Collected data
<<<<

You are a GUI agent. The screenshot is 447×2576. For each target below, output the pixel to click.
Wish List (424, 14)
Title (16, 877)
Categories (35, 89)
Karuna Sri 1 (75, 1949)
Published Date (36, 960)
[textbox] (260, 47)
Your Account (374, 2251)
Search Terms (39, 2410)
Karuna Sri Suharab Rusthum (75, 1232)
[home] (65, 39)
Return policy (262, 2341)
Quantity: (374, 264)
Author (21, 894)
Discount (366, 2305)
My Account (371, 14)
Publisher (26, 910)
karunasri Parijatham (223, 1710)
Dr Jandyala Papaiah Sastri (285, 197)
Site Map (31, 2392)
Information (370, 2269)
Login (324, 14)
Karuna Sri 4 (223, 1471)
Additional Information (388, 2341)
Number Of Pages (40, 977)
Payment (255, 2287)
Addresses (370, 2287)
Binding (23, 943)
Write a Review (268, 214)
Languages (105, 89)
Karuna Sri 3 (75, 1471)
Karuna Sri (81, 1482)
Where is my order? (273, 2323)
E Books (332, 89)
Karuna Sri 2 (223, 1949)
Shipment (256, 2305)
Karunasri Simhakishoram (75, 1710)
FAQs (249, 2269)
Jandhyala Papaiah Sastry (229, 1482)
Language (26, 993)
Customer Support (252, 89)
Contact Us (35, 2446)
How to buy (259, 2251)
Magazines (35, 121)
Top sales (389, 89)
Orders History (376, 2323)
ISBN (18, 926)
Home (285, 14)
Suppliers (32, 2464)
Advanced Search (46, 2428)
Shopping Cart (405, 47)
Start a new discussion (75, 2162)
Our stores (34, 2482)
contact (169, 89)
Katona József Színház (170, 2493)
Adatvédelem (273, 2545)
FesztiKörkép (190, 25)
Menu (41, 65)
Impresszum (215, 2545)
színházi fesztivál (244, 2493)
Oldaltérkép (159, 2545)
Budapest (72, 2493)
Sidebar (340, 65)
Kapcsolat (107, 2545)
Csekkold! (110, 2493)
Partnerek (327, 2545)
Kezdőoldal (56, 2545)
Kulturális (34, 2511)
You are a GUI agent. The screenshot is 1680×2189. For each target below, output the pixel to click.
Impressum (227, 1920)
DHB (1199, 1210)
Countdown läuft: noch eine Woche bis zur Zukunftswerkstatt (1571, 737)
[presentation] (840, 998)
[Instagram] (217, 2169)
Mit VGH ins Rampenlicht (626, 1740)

>>>>

Exercise directions -> Every line of the data above that includes "agent" should be listed.

Expected output ->
You are a GUI agent. The screenshot is 447×2576. For each target below, output the pixel to click.
You are a GUI agent. The screenshot is 1680×2189. For each target below, output the pixel to click.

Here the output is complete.